LV Network Visibility
Researchers at the University of Bath have further extended the work to high-fidelity modelling for low-carbon technologies, primarily EVs. Spatiotemporal analysis of charging behaviour was used to model charging demand in granular detail with realistic assumptions, identifying potential vulnerabilities in the distribution network, and assessing the degree of misalignment with renewable energy.
To fully realise the potential financial and environmental benefits, EV charging will be optimised over a range of spatial (e.g., town/city level, regional level and national level) and temporal scales (e.g., hour, day, week, month), and against different weather conditions and local demographics.
The work can inform how charging optimisation and behaviour should evolve with increasing renewable penetration and changing mobility patterns, and the required upgrading in charging and electrical infrastructure. The knowledge will enable network operators to better understand how EVs will affect LV networks, how the impact would aggregate and propagate to higher voltage (HV, EHV) networks, supporting them with transformative network planning and operation practices.

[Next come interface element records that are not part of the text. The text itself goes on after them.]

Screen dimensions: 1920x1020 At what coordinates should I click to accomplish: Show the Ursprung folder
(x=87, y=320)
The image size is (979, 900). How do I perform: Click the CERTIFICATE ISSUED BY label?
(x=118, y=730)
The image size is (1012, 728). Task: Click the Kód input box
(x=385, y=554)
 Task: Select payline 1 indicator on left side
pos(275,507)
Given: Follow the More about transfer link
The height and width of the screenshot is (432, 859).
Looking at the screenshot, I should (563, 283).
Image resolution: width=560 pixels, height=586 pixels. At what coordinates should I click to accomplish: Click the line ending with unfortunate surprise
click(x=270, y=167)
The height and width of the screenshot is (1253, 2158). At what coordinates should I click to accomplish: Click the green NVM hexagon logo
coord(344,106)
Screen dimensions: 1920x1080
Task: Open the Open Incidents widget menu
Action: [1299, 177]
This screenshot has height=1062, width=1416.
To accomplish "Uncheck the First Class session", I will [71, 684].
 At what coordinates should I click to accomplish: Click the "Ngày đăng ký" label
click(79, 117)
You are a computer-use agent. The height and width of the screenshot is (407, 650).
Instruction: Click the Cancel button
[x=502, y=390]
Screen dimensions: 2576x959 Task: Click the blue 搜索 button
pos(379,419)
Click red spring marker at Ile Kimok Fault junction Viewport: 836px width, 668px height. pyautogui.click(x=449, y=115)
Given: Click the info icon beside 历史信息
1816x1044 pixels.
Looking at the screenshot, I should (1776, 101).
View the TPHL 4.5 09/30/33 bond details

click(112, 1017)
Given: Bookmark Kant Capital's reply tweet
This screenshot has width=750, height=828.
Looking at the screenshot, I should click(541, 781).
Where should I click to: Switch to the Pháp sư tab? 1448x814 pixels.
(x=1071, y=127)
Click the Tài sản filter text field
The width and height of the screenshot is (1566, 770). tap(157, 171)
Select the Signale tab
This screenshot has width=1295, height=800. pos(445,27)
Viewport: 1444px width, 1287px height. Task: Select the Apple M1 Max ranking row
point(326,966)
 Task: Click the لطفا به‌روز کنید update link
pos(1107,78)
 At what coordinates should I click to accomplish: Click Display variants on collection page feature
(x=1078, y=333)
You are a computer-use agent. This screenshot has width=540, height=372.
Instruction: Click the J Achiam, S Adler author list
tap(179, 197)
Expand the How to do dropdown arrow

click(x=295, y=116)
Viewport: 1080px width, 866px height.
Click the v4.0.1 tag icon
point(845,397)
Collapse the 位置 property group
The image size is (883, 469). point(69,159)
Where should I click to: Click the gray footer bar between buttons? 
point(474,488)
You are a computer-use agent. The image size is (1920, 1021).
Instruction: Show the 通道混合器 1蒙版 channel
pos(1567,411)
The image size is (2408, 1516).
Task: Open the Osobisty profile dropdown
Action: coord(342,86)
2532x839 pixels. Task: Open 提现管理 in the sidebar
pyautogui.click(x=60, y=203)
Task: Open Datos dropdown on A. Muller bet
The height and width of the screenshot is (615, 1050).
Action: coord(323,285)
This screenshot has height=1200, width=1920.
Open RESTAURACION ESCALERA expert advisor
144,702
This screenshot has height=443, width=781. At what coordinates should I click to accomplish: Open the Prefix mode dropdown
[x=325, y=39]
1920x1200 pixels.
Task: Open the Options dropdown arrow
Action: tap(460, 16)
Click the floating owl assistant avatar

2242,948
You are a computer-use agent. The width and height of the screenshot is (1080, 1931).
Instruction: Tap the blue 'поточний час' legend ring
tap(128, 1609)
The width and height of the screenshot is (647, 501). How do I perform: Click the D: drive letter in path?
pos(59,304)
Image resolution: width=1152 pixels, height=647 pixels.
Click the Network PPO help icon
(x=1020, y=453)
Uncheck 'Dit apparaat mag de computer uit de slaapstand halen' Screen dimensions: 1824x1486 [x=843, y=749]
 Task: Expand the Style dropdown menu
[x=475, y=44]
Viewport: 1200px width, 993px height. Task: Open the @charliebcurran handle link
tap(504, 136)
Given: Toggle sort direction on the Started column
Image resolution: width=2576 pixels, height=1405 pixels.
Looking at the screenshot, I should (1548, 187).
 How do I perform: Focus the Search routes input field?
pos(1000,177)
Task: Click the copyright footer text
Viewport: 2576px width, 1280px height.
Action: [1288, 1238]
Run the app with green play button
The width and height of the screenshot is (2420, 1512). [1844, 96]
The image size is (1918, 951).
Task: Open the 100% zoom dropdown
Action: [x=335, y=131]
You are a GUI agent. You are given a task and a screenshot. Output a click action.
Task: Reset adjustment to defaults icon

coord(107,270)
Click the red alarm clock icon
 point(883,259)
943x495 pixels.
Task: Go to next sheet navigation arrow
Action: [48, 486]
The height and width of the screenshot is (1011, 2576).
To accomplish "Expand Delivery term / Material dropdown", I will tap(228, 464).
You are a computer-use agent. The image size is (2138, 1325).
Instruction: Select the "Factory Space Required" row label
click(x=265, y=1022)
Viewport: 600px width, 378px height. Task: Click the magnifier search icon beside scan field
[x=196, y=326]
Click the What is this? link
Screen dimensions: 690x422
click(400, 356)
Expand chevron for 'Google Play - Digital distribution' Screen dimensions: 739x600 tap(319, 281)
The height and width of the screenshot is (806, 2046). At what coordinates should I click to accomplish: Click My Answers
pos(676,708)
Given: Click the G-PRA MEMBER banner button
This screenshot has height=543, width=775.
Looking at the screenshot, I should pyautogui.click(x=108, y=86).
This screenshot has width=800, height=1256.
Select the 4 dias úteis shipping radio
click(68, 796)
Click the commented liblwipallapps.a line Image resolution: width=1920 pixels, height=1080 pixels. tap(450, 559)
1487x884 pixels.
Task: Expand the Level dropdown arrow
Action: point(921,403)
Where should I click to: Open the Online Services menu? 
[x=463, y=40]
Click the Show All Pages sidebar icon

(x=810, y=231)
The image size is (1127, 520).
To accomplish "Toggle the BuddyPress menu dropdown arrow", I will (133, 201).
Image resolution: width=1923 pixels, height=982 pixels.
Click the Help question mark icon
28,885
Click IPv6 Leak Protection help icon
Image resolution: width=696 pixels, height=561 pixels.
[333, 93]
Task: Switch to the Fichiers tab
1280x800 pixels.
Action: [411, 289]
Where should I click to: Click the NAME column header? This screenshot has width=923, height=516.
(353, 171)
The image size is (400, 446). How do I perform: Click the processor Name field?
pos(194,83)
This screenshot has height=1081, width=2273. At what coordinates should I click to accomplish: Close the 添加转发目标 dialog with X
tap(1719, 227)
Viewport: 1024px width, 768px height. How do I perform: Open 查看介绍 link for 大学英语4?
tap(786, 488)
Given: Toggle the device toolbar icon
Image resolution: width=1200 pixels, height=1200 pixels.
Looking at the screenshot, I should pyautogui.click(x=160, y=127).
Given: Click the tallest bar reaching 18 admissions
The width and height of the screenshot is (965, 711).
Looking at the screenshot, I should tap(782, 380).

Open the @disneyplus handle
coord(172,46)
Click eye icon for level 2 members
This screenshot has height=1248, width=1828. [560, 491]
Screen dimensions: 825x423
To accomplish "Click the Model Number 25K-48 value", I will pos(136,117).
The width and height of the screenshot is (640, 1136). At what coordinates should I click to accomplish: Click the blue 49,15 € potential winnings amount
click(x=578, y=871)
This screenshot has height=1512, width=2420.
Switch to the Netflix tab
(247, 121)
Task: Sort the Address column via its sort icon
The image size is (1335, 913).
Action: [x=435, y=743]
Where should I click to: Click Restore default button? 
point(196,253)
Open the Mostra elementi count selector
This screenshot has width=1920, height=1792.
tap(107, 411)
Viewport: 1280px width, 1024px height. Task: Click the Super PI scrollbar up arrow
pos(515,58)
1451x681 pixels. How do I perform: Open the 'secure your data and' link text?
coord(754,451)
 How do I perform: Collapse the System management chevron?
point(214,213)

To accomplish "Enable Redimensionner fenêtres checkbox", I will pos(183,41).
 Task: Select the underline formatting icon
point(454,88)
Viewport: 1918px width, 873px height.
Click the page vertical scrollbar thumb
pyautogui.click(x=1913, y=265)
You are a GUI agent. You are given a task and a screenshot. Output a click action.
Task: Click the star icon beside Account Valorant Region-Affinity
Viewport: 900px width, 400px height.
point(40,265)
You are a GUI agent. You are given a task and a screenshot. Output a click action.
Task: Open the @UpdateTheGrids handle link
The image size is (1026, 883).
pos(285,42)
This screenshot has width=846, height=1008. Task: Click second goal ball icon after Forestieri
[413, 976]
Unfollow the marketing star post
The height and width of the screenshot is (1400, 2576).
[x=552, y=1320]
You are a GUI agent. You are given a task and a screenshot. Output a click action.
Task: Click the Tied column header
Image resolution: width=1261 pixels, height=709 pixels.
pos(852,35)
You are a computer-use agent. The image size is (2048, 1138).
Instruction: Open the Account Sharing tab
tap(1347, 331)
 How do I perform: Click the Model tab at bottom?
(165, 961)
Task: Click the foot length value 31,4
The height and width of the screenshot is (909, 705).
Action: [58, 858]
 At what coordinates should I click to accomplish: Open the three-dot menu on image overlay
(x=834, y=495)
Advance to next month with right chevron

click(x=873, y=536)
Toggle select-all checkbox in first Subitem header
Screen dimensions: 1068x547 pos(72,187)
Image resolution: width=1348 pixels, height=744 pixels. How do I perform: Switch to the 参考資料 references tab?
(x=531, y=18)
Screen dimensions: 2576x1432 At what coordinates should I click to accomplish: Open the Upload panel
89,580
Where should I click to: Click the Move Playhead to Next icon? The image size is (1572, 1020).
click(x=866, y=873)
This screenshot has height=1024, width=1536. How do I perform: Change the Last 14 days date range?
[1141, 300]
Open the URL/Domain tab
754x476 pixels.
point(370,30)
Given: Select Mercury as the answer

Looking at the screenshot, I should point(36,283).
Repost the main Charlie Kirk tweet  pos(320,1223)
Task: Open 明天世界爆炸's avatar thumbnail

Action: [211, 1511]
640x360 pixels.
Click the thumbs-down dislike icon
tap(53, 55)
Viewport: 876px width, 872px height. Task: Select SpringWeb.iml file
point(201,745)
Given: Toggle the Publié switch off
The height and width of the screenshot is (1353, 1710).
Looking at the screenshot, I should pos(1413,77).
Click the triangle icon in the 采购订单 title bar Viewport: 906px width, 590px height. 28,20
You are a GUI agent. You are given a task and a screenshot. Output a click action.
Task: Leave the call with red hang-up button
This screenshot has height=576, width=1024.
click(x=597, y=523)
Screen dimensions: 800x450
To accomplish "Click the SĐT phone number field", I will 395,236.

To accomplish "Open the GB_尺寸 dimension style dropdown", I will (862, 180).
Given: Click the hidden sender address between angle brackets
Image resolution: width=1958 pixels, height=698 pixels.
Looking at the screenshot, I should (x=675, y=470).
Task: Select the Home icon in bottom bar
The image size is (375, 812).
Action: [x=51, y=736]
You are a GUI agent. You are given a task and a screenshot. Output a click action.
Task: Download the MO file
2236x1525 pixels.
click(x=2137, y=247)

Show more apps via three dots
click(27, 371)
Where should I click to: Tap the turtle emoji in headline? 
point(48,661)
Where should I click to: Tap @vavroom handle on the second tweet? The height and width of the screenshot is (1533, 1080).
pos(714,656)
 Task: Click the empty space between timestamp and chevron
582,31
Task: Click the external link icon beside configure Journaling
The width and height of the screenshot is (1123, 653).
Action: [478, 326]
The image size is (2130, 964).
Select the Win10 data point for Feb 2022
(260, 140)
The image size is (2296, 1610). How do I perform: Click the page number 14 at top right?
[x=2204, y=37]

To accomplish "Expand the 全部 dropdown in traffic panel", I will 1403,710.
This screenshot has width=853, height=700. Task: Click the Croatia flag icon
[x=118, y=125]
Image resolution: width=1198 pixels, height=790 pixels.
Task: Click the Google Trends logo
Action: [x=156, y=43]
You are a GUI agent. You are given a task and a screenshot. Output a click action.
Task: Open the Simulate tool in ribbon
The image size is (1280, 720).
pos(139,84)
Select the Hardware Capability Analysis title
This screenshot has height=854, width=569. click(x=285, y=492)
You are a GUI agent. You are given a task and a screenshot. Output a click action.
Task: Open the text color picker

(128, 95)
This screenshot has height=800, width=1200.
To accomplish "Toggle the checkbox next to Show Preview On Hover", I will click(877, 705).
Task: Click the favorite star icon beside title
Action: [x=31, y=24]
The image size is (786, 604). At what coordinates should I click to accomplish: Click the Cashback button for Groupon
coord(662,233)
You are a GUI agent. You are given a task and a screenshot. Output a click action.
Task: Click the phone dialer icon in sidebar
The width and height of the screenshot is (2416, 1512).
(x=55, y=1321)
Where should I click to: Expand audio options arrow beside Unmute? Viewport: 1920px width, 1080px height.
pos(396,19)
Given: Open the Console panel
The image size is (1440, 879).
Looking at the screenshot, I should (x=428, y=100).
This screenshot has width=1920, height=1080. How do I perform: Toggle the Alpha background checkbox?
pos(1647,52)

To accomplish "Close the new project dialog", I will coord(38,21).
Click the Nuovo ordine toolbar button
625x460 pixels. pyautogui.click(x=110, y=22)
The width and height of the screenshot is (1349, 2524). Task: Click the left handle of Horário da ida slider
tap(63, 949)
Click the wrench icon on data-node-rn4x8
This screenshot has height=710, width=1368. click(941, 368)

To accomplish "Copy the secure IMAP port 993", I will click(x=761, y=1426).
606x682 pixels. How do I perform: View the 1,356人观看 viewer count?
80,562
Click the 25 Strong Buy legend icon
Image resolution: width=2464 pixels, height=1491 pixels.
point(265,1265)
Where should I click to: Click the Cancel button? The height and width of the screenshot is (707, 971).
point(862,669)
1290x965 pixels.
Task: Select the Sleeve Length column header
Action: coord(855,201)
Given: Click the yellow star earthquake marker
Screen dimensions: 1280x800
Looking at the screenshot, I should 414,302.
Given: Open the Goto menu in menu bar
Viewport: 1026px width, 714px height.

Following on from this research, the University of Bath have carried out a six-month feasibility study to assess the viability of a ‘digital spine’ concept for the UK energy system, in partnership with Arup and the Energy Systems Catapult. Furthermore, Bath’s extensive research in last-mile network visualisation, high-fidelity modelling and digitalisation has enabled a strategic partnership with NGED to be setup, with specific insights into low-carbon technologies modelling, asset management, network reliability and resilience. This partnership will enable Bath to work closely with NGED to develop transformative research that can help NGED, and more broadly UK electricity network operators, prepare and adapt to a low-carbon world by new technical, digital, and commercial solutions.